*ASSIGNED TASK*
Please copy the passage from the beef carcass grading excerpt below word for word, between "Future work may" and "in practical applications.", inclusive.

*PAGE EXCERPT*
=======
Nonetheless, this study is based on a curated dataset from AI Hub, and further validation is needed to assess generalizability under more variable industrial conditions such as differing lighting, background clutter, or carcass positioning. Additionally, while the attention mechanism offers improved global reasoning, its internal decision-making process still poses challenges in terms of interpretability. Future work should explore explainable AI techniques tailored to transformer-based models.
Further directions include comparisons with other vision transformers, incorporating data augmentation strategies, and extending the framework to other domains such as different meat species or medical imaging. The balance of efficiency and expressiveness achieved by EfficientViT makes it a strong candidate for edge computing and mobile applications in practical scenarios.
6. Conclusions
In this study, we proposed an efficient and lightweight one-stage beef carcass grading model based on EfficientViT. The proposed model achieves high classification accuracy directly from raw RGB images, without the need for a separate segmentation step. Comparative experiments with two-stage models and CNN-based one-stage models demonstrated that the EfficientViT model outperformed others across multiple metrics, including classification accuracy, inference speed, and parameter size.
The EfficientViT architecture combines convolutional layers, which are effective at capturing local features, with a multi-scale linear attention mechanism capable of modeling global context. This hybrid design proved particularly effective for predicting the highest beef quality grade (1++), where spatially distributed patterns such as marbling are critical. Notably, EfficientViT maintained strong predictive performance even when the visible loin region was minimal, demonstrating robustness across variable imaging conditions.
These results suggest that EfficientViT is not only accurate but also highly practical for real-world applications, particularly in resource-constrained environments or industrial settings where real-time processing is required. Furthermore, visualization results based on Grad-CAM and attention maps confirmed that EfficientViT effectively utilizes global contextual cues, making it well-suited for complex visual grading tasks.
Future work may explore architectural variations of EfficientViT, investigate domain generalization capabilities, and evaluate optimization strategies for deployment on edge devices. Additionally, research into improved explainability—such as advanced visualization techniques and integration with explainable AI (XAI) frameworks—will be valuable for enhancing model transparency and trust in practical applications.
=======
*DATASET EXTRACT*
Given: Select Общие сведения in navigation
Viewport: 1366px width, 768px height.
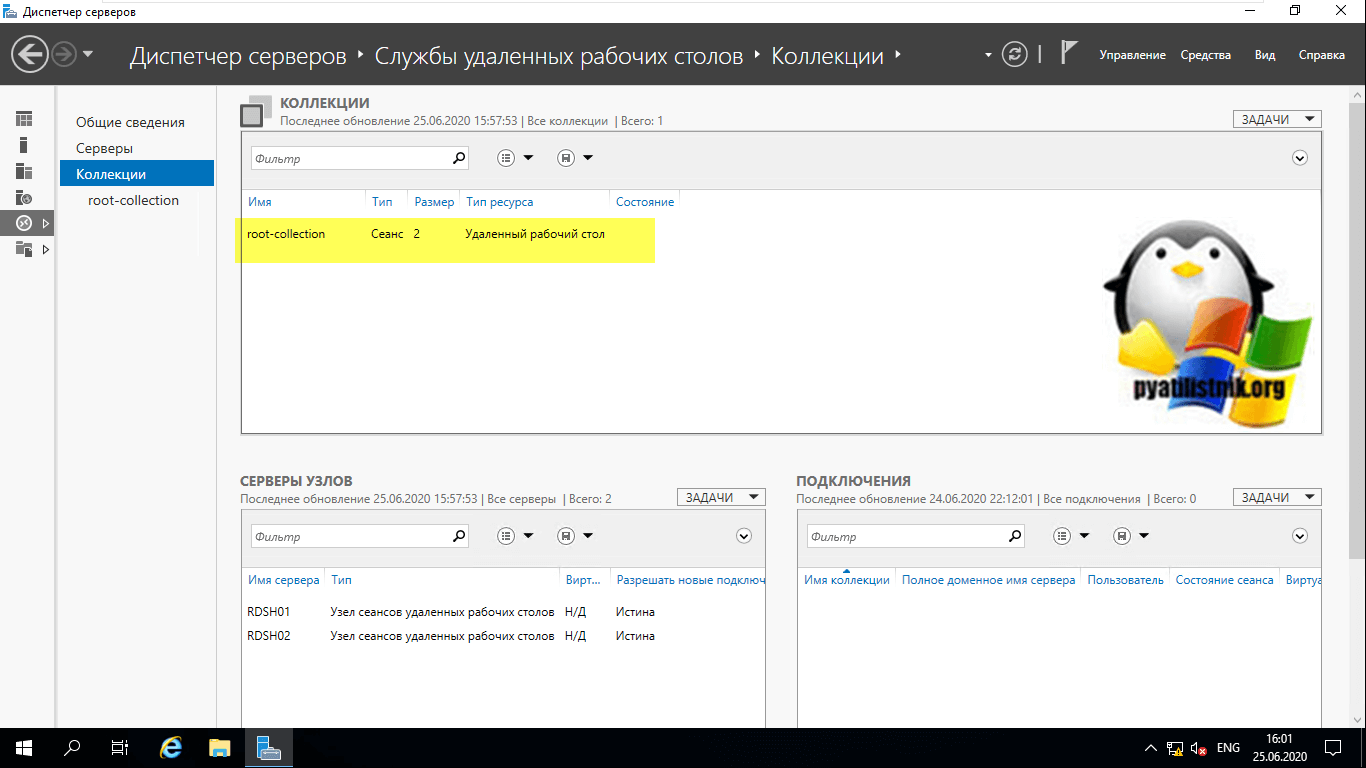Looking at the screenshot, I should click(130, 122).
=======
*YOUR RESPONSE*
Future work may explore architectural variations of EfficientViT, investigate domain generalization capabilities, and evaluate optimization strategies for deployment on edge devices. Additionally, research into improved explainability—such as advanced visualization techniques and integration with explainable AI (XAI) frameworks—will be valuable for enhancing model transparency and trust in practical applications.